De petites bourgeoises amies de la mère de Mme  Roland, comme Mme  l’Epine, réunissent à des artistes notoires[1], littérateurs de second ordre, mais célèbres de leur temps, Mme  Benoit, Sylvain Maréchal. Femmes de parlementaires, de gentilshommes de province, vieilles demoiselles nobles réunissent autour d’elles, et ce dans les grandes comme dans les petites villes (Autun, comme Lyon ou Bordeaux), les beaux esprits locaux au milieu desquels brille parfois une célébrité nationale. Ainsi les principaux salons bordelais, ceux de Mme  d’Aiguillon, nièce du maréchal de Richelieu, de Mme  d’Egmont, de Mme  Duplessy, où, au milieu d’érudits du terroir et de muses locales (Elisabeth Duplessy, Mme  de Pontan-Belhade), apparaissent parfois Montesquieu, les Joseph Vernet[2] ; ainsi du salon de la présidente de Bourg, à Toulouse, où l’on discute art, littérature et archéologie, et des châteaux de l’aristocratie toulousaine, où l’influence de Rousseau est souveraine[3] ; ainsi à Lyon, où le salon d’une vieille fille, Mme  de la Rochebaron, voit passer Voltaire[4].

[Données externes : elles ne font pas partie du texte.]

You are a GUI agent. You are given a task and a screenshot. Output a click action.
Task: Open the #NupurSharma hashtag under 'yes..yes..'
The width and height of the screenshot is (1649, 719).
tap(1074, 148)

Si les femmes qui président aux destinées des salons de province ont fait beaucoup pour la diffusion des lumières, ce n’est cependant qu’à celles qui ont dirigé les cénacles de la capitale qu’il faut attribuer un grand rôle dans le mouvement littéraire et philosophique de leur temps. Quel fut au juste ce rôle ? Nous ne pouvons prétendre l’étudier tout au long, ni l’apercevoir dans tout ses détails. Chacune des Egéries qui furent la gloire du xviiie siècle a d’ailleurs été évoquée en des œuvres assez complètes pour ne plus guère laisser de place à des recherches nouvelles[5].

  1. Jarnowick, célèbre violoniste, le compositeur Marc Alex. Gérinu (Mme  Roland. Mémoires).
  2. Grellet-Dumazeau. Le salon de Mme  Duplessy.
  3. Gouget de Castera. La société toulousaine au xviiie siècle.
  4. De Gallien. La vie de province sous l’ancien régime.
  5. Cf. Pour Mme  de Lambert : Le salon de Mme  Lambert, par Ch. Giraud, Journal des savants, 1883. — Pour Mme  Geoffrin, Marquis de Ségur : Le royaume de la rue Saint-Honoré. — Pour Mlle  de Lespinasse : Marquis de Ségur, Mlle  de Lespinasse.